A proteção de dados não é um fenómeno estritamente europeu. Na Europa, faz parte de um conjunto vasto de normas e medidas para proteger as pessoas no caminho para um futuro digital europeu mais forte, seguro e inclusivo. Integra e é garantida em políticas europeias específicas, com particular relevância para a natureza dos dados pessoais, como os serviços de telecomunicações e comunicação eletrónica, saúde pública, inteligência artificial (aplicações de IA devem respeitar direitos fundamentais), transportes e energia, concorrência (autoridades de concorrência, consumidores e proteção de dados devem cooperar para o efeito, na intersecção das respetivas competências), contextos eleitorais (abrange violações das regras por partidos políticos ou fundações) ou aplicação da lei (violações da proteção de dados ou do direito à privacidade estão sujeitas a critérios de estrita necessidade e a um teste de proporcionalidade).
No artigo do jornal ECO acima referido refere-se um rastreador de aplicação do RGPD – plataforma – a qual regista as coimas aplicadas pelas autoridades de proteção de dados europeias até agora.
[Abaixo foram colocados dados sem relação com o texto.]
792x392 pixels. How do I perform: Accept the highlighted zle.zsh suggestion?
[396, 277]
Aí se explica que, não sendo todas as penalizações públicas, a lista não está completa; e que não regista coimas impostas exclusivamente ao abrigo de leis nacionais (aplica-se o princípio da subsidiariedade) ou de normas de outra natureza, como as relacionadas com a concorrência ou comunicações.
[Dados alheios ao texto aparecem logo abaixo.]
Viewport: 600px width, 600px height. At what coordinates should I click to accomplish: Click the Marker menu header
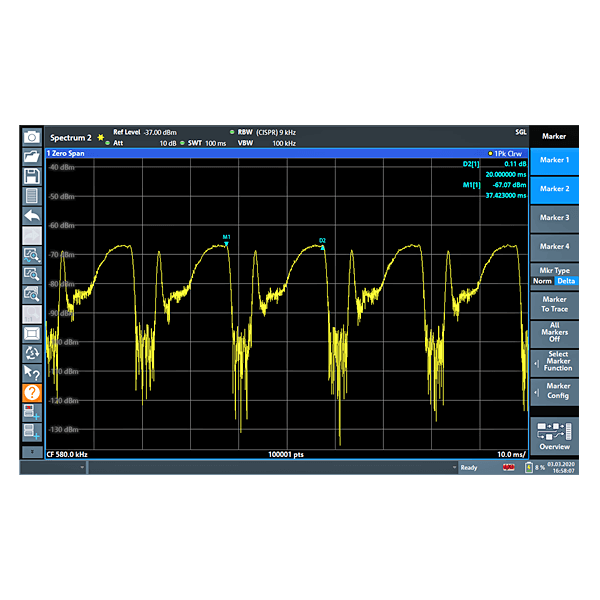tap(554, 136)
Face ao acumular de infrações e à quantidade e montante das coimas aplicadas, é aconselhável reforçar a prevenção. Grandes, médias e pequenas empresas, bem como as entidades públicas, devem proceder rotineiramente à verificação das atividades respeitantes ao uso de dados pessoais – incluindo os seus sítios Internet, fonte de potenciais problemas (e incumprimentos). A responsabilidade dessas entidades pode ser muito gravosa. Importa que assegurem que os dados coligidos e tratados são verdadeiramente necessários para atingir objetivos bem determinados e legítimos, e só esses (princípios da finalidade e da minimização); que garantam que os indivíduos permanecem “donos” dos dados que lhes respeitam, com total transparência sobre a sua utilização; mantenham modos funcionais de garantir o exercício individual dos direitos dos envolvidos (pode ser por via eletrónica); fixem períodos de conservação (respeitando o princípio da necessidade); garantam a segurança física ou informática dos dados; conheçam, identifiquem e previnam os riscos; e, finalmente, que verifiquem regularmente a conformidade das medidas, procedimentos e circuitos existentes com as regras do RGPD.
O caminho europeu para o digital tem prosseguido com nova legislação, aliás comentada num excelente artigo por José Luís da Cruz Vilaça, sócio-fundador da CVA, em breve a ser publicado. Inclui normas para reforçar e consolidar o mercado único, regular a ação dos gigantes digitais (as big-tech), garantir a confiança de cidadãos e consumidores, a privacidade e ciber-segurança, assegurar um fluxo livre, mas seguro, da informação e da opinião, um sistema estandardizado e harmonizado, uma contratação pública justa. Em suma, um sistema centrado nas pessoas.
Neste aniversário da entrada em vigor do RGPD ainda parece haver caminho a fazer para evitar o agravamento das coimas importantes decorrentes da violação das suas normas. Precaução na ação e a noção da importância da prevenção, é o conselho que, como escritório especializado em direito europeu – e atentos à nova realidade que representa a atividade legislativa europeia, também por definição nacional, em matéria digital -, nos permitimos transmitir.
Todos os cuidados são poucos para evitar infrações graves, que possam levar a imposições pecuniárias muito graves.